The causes of the platelet abnormality in PD patients are intriguing, and have been ascribed to PD itself or PD medications10,11,12,17,19. In our study, we found the development of platelet abnormalities was not related to the age, sex, duration of symptoms, Hoehn and Yahr stage and UPDRS-III motor subscore during on periods. However, the normal platelet group had higher UPDRS-III motor subscore than the abnormal platelet group and the prolonged BT subgroup, which suggests the severity of PD is not correlated with the development of platelet abnormalities. PD medications may also induce platelet abnormalities. As mentioned above, levodopa has been reported to be associated with thrombocytopenia10,11,12; however, the dosage of levodopa was not significantly correlated with the platelet abnormalities in our study. In contrast, we found that the abnormal platelet group had more patients using selegiline than the normal platelet group, and the use of selegiline was significantly correlated with prolonged bleeding time. Selegiline is a selective monoamine oxidase (MAO) B inhibitor. The amount of platelet MAO activity is directly correlated with epinephrine-induced platelet aggregation, and the suppression of MAO activity by selegiline may thus affect the platelet function and bleeding time27. Nevertheless, selegiline was not significantly associated with prolonged CT of PFA-100 in our patients. More studies are necessary to clarify the effect of selegiline on platelet function.

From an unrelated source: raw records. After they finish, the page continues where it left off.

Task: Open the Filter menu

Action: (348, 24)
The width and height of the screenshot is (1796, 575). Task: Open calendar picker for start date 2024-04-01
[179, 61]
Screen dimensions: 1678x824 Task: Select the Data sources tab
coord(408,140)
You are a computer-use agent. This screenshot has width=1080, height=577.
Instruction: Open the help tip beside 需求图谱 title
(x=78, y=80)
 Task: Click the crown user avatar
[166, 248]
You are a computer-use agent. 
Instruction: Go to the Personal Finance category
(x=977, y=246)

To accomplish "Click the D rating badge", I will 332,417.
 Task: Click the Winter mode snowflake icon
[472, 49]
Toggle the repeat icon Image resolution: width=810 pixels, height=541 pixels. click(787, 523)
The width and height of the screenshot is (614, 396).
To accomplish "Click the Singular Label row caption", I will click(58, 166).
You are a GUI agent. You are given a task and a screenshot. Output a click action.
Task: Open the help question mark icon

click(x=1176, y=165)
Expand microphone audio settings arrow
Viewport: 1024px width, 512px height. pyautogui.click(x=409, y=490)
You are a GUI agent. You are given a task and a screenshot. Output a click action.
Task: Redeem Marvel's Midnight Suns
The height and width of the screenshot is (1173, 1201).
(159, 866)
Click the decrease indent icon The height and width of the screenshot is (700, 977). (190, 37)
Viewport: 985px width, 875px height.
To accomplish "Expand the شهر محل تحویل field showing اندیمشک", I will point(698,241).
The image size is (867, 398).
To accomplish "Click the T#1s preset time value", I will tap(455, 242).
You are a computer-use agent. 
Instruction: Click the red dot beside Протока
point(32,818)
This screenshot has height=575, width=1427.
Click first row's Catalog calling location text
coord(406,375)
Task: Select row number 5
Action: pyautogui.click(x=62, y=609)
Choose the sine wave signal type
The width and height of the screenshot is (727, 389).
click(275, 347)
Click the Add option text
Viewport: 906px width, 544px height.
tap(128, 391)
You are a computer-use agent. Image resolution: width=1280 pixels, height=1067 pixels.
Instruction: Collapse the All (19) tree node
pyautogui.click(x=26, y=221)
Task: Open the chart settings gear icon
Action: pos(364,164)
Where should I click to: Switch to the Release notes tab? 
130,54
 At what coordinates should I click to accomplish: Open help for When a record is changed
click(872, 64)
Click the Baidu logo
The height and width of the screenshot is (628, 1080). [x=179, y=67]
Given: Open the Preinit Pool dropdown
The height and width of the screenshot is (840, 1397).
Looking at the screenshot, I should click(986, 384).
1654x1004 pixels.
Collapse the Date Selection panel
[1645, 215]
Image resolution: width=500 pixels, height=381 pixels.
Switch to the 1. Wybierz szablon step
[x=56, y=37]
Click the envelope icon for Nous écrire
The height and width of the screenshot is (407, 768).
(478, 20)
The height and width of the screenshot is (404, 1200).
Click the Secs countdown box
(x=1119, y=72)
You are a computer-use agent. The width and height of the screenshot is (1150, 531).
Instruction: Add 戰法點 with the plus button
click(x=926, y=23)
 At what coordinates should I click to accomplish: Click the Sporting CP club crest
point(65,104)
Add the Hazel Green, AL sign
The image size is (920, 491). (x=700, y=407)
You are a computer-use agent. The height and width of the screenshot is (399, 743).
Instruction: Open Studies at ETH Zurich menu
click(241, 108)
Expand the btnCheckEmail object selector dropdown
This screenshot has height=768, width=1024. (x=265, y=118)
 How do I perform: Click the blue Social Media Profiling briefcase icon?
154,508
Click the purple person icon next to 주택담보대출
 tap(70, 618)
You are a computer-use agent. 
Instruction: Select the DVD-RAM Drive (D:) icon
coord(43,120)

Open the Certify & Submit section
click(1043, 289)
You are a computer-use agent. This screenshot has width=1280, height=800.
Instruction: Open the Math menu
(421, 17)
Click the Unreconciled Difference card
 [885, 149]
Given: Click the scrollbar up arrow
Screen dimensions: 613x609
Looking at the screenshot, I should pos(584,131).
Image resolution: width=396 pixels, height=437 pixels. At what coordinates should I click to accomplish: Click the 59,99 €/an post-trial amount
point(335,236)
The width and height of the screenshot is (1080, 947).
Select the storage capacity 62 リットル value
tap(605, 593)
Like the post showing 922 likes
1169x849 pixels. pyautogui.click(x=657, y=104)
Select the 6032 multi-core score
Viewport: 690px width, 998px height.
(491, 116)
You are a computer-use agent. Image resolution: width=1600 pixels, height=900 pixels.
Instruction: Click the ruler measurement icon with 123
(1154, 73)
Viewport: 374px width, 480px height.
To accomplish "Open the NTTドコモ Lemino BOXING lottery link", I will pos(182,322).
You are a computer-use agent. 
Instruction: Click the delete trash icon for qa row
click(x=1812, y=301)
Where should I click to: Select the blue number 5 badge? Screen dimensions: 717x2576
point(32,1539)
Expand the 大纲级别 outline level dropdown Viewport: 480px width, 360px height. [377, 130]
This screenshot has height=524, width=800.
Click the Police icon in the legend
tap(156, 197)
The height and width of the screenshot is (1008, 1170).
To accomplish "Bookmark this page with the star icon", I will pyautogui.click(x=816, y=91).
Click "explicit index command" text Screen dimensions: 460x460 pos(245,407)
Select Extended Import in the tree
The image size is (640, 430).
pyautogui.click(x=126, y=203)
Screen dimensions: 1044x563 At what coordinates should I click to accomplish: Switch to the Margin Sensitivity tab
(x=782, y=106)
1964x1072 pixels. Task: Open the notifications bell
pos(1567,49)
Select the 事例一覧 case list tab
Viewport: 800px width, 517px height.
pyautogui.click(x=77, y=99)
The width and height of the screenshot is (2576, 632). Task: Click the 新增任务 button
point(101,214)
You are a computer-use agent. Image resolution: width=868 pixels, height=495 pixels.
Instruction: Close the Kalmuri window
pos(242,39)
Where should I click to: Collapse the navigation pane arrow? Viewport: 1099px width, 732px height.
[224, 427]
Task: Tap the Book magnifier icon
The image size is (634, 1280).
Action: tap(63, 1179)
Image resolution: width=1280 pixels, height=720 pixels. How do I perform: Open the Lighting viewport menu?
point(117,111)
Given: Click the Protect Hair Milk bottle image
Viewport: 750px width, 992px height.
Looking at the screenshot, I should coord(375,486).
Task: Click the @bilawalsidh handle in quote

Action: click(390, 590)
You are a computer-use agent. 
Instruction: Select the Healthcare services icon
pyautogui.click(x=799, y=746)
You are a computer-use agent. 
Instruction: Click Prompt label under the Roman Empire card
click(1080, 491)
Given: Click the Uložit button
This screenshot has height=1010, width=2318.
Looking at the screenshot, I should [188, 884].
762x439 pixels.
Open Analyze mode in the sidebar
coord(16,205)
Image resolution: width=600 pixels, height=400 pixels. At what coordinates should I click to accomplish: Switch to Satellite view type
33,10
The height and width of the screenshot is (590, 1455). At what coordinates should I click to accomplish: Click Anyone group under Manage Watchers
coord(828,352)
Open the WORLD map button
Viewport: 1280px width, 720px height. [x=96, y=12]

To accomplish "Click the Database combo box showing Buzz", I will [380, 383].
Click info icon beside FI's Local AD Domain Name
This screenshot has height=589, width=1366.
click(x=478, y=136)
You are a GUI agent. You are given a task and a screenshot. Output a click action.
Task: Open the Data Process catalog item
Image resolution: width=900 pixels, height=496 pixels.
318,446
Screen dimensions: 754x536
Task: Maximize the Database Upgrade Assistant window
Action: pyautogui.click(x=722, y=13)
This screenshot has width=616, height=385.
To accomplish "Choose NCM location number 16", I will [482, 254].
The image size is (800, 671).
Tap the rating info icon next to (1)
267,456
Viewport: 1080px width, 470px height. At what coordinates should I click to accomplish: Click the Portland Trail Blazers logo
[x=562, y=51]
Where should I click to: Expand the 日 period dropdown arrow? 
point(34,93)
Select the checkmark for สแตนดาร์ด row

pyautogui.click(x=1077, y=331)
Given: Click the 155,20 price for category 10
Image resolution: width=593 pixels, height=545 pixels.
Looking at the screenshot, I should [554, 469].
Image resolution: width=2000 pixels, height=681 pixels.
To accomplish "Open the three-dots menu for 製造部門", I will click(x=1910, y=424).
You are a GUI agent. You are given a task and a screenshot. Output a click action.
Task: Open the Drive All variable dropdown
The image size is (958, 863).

Bleeding after stereotactic biopsy has a significant correlation only with the platelet count less than 150,000/mm3 (p = 0.006)28. Bleeding time is an in vivo test for hemostasis and can be considered as the simulation of bleeding during surgery. PFA-100 screening before DBS surgery and the administration of tranexamic acid to patients with prolonged CT appeared to lower the risk of an ICH by 1.8% when compared with patients without PFA-100 screening29. Therefore, the bleeding risk of patients undergoing stereotactic neurosurgery is increased when these tests are abnormal, and management should be taken before surgery. Among the 106 patients included in this study, 95 patients (89.6%) underwent DBS surgery after preoperative evaluation and 30 patients of them (31.6%) had at least one of three kinds of platelet abnormalities. Platelet transfusion was performed in patients with platelet abnormality before or during the surgery, and there was no symptomatic intracranial hemorrhage.

This study investigated PD patients undergoing preoperative evaluation for DBS surgery and selection bias might have occurred, because patients with early or late stage PD might not be included in this study population. Further study and larger study populations are necessary to clarify the relationship between platelet abnormalities and PD.

In conclusion, this study revealed that about one third of PD patients were associated with thrombocytopenia and/or platelet dysfunction, which suggests platelet abnormalities may occur in PD patients even though the patients do not have history of hematological disorders, taking antiplatelet or anticoagulation drugs, or other diseases that may impair the clotting or coagulation functions. Therefore, it is important to have a detailed preoperative evaluation of the platelet number and function before DBS surgery for PD patients. Our study showed that CT of PFA-100 had the highest sensitivity to reveal the platelet abnormality among the three parameters.

However, not all the platelet abnormalities in PD patients could be identified by any single test, thus we suggest the evaluation should include as much tests as the hospital can provide to increase the detection rate of platelet abnormalities. Whenever there are platelet abnormalities, either the surgery should be postponed or some management such as platelet transfusion should be performed before or during the surgery.